The second fatal crash of a Tesla electric vehicle (EV) while the Tesla Autopilot was switched-on has also laid bare the disadvantages of the company’s reliance on radars as its primary self-driving sensor.

The National Transportation Safety Board (NTSB) reported on Thursday a Tesla Model 3 had its Autopilot active before it smashed into a semi truck, killing the driver. NTSB’s report said the driver, Jeremy Banner, engaged Autopilot 10 seconds before the deadly crash last March.

Its investigation into the accident shows Banner was driving his Model 3 on a divided four-lane highway in Palm Beach County, Florida. As the car approached a driveway, a semi truck pulled-out in front of the car, making a left-hand turn from the driveway to the opposite lanes.

The Tesla was moving at 110km/h (68 mph) and was crumpled under the truck's trailer. The trailer sheared off the top of the car, killing Banner instantly. The mangled Tesla rolled down the road for another 500 meters before coming to a rest.

"Preliminary data show that the Tesla's Autopilot system ... was active at the time of the crash," said the NTSB report. "The driver engaged the Autopilot about 10 seconds before the collision. From less than 8 seconds before the crash to the time of impact, the vehicle did not detect the driver's hands on the steering wheel."

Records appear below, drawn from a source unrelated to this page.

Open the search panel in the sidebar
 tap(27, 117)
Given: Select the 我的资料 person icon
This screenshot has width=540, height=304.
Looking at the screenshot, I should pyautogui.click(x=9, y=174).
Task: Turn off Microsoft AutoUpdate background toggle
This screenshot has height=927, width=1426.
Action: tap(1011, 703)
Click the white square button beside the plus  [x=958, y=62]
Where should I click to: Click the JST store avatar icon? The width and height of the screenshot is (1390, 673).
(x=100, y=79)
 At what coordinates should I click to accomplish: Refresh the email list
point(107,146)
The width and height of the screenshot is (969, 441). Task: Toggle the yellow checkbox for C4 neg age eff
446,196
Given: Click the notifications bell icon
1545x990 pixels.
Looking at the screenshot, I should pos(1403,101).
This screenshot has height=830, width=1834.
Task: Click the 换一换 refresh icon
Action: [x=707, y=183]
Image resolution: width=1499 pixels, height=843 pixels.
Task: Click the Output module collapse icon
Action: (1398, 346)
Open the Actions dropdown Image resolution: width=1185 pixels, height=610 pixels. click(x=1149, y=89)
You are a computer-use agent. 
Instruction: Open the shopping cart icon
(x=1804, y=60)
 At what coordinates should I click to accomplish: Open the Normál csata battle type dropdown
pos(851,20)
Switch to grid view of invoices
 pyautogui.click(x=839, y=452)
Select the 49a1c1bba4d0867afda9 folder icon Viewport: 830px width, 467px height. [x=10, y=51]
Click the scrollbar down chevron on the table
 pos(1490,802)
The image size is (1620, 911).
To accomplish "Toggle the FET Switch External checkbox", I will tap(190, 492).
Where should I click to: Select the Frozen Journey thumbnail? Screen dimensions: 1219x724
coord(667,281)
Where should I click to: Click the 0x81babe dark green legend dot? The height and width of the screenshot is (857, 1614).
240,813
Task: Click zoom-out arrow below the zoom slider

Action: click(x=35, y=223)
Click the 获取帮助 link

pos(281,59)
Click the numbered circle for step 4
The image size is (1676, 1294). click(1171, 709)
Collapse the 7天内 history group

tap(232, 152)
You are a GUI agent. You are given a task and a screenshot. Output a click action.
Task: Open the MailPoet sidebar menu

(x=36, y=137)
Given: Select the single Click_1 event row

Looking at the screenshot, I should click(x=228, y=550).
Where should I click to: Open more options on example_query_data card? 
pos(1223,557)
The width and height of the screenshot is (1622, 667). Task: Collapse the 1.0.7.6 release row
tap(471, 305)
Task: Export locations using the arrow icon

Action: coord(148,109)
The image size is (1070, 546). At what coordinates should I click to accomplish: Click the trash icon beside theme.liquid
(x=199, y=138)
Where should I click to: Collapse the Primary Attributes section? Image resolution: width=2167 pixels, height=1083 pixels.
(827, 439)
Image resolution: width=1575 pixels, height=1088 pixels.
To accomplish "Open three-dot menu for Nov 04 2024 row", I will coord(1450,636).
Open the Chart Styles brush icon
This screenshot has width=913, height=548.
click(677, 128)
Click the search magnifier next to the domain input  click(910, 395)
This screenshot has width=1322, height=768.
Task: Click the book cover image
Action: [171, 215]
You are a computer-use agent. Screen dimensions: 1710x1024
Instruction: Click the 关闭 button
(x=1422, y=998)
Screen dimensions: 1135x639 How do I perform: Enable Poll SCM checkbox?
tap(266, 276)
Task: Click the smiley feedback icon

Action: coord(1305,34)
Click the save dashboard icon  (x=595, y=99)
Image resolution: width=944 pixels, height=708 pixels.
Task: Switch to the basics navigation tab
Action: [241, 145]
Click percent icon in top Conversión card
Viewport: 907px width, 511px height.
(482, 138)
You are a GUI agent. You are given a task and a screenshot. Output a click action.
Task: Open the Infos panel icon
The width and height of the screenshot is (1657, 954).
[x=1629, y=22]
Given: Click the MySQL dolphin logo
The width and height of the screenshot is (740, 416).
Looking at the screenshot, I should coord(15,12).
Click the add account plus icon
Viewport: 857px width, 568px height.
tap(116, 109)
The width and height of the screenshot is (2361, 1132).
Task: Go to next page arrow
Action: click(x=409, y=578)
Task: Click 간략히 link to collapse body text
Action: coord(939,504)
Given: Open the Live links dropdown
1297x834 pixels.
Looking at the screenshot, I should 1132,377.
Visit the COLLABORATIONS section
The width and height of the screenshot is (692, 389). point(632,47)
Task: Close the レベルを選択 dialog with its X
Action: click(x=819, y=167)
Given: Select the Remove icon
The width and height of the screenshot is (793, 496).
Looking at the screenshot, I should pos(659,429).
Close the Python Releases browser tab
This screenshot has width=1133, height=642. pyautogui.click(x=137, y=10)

NTSB said preliminary data suggests that neither the driver nor the Autopilot system made evasive maneuvers. Banner is the second Tesla driver to die this exact same way while Autopilot was operational. The other fatal accident also took place in Florida.

In May 2016, Joshua Brown was at the wheel of his Model S on another Florida highway when a semi turned left in front of his EV. Brown had Autopilot engaged, but he apparently didn't notice the truck.

Like Banner’s, Brown's car smashed into the trailer, tearing-off the top of the vehicle and killing Brown instantly. Brown was traveling at at 120km/h.

It’s been revealed Brown's and Banner's cars had completely different driver assistance technologies although both were called Autopilot. The Autopilot in Brown's Model S was based on technology supplied by Mobileye, an Israeli startup since acquired by Intel. Brown's death seems to have led to the two companies parting ways in 2016.

Banner’s Model 3 was equipped with a second-generation Autopilot Tesla developed in-house. Experts noted Tesla's engineers had had more than two years to improve the system and avoid a repeat of the situation that led to Brown's death.

Car safety experts note that adaptive cruise control systems like Autopilot rely mostly on radar to avoid hitting other vehicles on the road. They said radar is good at detecting moving objects because it can detect Doppler shifts.

On the other hand, radar isn’t good at recognizing stationary object. It also has difficulty detecting objects like a vehicle crossing the road not moving in the car's direction of travel. This was the case in the accidents involving Banner and Brown.

Radar systems also lack the angular resolution that can distinguish between a truck crossing a road and a large street sign suspended over the road. As a result, radars tend to simply ignore stationary objects.

This flaw has led to Tesla EVs (and cars from other manufacturers) ramming parked cars and concrete barriers.